TRAVAIL À FAIRE =
- a) D'après le texte sur la tournée d'Ousmane Sonko, sur quels secteurs clés l'État entend-il reprendre la main ?
- b) Poursuivez le texte sur la tournée d'Ousmane Sonko à la suite de sa dernière phrase.

En tournée politique dans le département de Guinguinéo, le Premier ministre Ousmane Sonko a longuement exposé la vision économique et stratégique des nouvelles autorités, en mettant l’accent sur la souveraineté, la gestion des ressources naturelles et le développement agricole.
Le chef du gouvernement a reconnu des obstacles persistants dans les discussions avec certaines institutions financières internationales. Selon lui, ces résistances seraient liées à l’orientation souverainiste assumée par le régime en place.
« Nous avons fait le choix de défendre nos intérêts économiques », a-t-il déclaré, estimant que cette posture suscite des inquiétudes chez certains partenaires, qui craindraient un effet d’entraînement sur d’autres pays africains.
Abordant la question des ressources minières et énergétiques, Ousmane Sonko a critiqué des accords qu’il considère déséquilibrés au détriment du Sénégal. Il a réaffirmé la détermination de l’État à reprendre la main sur des secteurs clés, notamment le gaz et le phosphate.

DONNÉES ENREGISTRÉES =

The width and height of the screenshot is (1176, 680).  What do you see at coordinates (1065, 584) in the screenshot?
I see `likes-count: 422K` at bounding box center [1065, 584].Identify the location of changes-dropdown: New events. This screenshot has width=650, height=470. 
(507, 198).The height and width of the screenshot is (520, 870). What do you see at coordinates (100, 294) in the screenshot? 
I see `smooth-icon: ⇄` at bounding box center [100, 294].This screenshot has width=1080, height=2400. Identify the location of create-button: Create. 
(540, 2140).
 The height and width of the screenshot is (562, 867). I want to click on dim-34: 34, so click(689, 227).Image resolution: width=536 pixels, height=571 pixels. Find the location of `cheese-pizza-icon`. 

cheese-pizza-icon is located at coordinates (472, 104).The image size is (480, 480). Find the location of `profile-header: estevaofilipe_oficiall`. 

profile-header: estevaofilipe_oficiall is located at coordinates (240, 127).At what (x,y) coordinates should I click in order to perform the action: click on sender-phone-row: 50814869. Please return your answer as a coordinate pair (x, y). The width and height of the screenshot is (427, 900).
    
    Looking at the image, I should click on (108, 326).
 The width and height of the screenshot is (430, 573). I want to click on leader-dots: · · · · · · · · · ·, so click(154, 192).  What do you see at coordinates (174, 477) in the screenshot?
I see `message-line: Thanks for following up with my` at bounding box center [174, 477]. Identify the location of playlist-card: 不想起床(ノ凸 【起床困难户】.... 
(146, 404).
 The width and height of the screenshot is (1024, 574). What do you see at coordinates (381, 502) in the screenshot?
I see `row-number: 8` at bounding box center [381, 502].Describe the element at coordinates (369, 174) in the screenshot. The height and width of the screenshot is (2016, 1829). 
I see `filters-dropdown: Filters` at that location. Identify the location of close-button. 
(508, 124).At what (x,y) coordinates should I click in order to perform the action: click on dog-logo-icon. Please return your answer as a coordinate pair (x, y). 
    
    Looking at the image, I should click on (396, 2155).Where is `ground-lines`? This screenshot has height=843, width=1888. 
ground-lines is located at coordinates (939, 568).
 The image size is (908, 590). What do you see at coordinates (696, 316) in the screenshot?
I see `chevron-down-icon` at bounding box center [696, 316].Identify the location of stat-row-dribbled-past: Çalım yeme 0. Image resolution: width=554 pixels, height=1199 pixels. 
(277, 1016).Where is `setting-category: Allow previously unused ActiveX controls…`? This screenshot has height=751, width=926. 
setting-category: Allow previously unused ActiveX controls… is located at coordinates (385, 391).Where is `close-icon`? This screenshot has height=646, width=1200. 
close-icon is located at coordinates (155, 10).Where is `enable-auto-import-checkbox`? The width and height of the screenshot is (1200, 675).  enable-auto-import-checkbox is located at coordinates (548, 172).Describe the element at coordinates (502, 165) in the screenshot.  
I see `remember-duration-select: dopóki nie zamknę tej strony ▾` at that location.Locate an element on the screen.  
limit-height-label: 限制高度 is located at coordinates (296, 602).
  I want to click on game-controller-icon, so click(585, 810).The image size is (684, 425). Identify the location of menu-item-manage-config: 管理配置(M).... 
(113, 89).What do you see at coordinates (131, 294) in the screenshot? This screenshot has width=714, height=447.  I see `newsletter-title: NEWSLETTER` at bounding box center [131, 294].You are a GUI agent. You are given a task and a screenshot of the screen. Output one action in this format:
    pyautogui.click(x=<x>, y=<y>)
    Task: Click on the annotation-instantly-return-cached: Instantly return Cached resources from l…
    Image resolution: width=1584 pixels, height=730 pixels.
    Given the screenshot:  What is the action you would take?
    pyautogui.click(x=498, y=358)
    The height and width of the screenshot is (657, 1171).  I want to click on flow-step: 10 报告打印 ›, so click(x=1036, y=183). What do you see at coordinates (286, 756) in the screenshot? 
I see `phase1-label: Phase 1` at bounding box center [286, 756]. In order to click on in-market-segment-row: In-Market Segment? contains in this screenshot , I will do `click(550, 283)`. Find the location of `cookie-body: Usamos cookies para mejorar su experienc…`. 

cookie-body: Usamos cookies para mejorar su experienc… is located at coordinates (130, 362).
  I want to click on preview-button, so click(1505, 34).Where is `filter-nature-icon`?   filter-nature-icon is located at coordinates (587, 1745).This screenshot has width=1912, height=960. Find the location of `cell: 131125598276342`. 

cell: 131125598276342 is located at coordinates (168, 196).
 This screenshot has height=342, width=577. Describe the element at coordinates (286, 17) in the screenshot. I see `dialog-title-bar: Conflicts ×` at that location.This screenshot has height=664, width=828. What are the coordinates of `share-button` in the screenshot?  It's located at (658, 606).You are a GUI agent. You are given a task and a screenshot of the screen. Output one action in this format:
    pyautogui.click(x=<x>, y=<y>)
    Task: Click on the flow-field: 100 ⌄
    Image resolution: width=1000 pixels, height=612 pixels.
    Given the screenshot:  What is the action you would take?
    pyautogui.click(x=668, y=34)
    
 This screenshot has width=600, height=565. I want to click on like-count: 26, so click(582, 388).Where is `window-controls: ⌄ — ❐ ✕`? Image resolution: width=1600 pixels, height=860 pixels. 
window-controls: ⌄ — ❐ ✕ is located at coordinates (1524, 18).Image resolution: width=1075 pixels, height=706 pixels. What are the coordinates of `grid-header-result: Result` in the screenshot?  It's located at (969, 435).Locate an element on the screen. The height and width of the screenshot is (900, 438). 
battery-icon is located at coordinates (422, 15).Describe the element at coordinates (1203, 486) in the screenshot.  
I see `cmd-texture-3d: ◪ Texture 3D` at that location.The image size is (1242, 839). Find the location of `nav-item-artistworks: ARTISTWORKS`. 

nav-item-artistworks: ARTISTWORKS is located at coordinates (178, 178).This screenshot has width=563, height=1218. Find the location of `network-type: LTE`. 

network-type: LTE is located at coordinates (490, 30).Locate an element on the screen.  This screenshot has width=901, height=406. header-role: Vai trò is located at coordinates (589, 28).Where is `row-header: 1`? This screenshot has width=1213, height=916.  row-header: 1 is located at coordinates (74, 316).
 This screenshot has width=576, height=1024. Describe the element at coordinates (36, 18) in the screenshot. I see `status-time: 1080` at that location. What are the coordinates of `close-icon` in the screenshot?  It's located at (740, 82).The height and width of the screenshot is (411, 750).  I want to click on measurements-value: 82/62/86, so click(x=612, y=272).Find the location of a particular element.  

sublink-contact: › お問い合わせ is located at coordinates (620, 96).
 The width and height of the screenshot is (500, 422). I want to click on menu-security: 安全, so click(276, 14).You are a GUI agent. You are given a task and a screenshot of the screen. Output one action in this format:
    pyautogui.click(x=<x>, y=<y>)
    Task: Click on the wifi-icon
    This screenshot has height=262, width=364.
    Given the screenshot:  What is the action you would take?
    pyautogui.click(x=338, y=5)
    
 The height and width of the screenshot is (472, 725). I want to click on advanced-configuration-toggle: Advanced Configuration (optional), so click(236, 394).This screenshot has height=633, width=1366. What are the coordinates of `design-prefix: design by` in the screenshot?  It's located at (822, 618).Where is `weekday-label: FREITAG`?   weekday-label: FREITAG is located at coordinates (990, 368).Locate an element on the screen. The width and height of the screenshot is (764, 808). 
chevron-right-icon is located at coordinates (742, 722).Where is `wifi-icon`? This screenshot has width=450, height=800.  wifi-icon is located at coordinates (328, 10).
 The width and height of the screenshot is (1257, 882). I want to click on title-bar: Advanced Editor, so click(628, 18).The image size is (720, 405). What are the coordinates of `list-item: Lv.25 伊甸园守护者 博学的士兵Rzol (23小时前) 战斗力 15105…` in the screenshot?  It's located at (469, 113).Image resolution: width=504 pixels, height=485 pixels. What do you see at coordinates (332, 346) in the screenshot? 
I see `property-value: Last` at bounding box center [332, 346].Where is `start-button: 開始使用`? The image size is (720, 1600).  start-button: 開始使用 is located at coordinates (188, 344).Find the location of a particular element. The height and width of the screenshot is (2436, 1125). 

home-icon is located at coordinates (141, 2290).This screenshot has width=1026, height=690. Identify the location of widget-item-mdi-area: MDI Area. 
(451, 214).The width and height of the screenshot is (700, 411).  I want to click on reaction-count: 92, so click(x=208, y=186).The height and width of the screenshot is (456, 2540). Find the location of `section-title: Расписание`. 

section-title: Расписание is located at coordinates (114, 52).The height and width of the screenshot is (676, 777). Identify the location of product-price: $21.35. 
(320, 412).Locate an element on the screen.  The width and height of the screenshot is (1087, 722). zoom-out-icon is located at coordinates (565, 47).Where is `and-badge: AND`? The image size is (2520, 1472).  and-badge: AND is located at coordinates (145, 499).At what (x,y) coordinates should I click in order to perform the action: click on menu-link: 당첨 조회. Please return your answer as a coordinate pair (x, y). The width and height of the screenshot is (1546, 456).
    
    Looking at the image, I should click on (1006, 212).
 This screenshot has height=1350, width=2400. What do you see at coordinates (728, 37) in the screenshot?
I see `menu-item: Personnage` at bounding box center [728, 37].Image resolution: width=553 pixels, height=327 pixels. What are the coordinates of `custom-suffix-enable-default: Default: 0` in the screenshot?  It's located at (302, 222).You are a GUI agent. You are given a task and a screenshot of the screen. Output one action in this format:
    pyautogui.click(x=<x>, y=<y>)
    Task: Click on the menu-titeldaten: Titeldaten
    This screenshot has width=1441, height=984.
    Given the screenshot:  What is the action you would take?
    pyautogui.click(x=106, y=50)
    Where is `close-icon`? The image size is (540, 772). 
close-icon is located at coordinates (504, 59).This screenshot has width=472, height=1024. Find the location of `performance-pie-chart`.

RÉPONSES PAR CONSIGNE =
- a) Notamment le gaz et le phosphate.

- b)
« Il n’est plus question de laisser nos richesses profiter davantage à l’extérieur qu’à notre propre population », a-t-il martelé. S’inspirant de l’expérience marocaine, il a plaidé pour la mise en place d’unités locales de transformation afin de soutenir l’agriculture et réduire la dépendance aux importations d’intrants, notamment les engrais.
Le Premier ministre a également insisté sur les capacités agricoles du pays, qu’il juge largement sous-exploitées. Pour lui, la dépendance à l’agriculture saisonnière freine la croissance du secteur. Il a appelé à des investissements massifs dans l’hydraulique et l’irrigation pour permettre une production agricole permanente.
« L’avenir du Sénégal repose sur l’agriculture, l’élevage et l’industrie », a-t-il soutenu, rappelant que les ressources extractives sont limitées, contrairement à la production alimentaire, qu’il considère comme un pilier durable du développement national.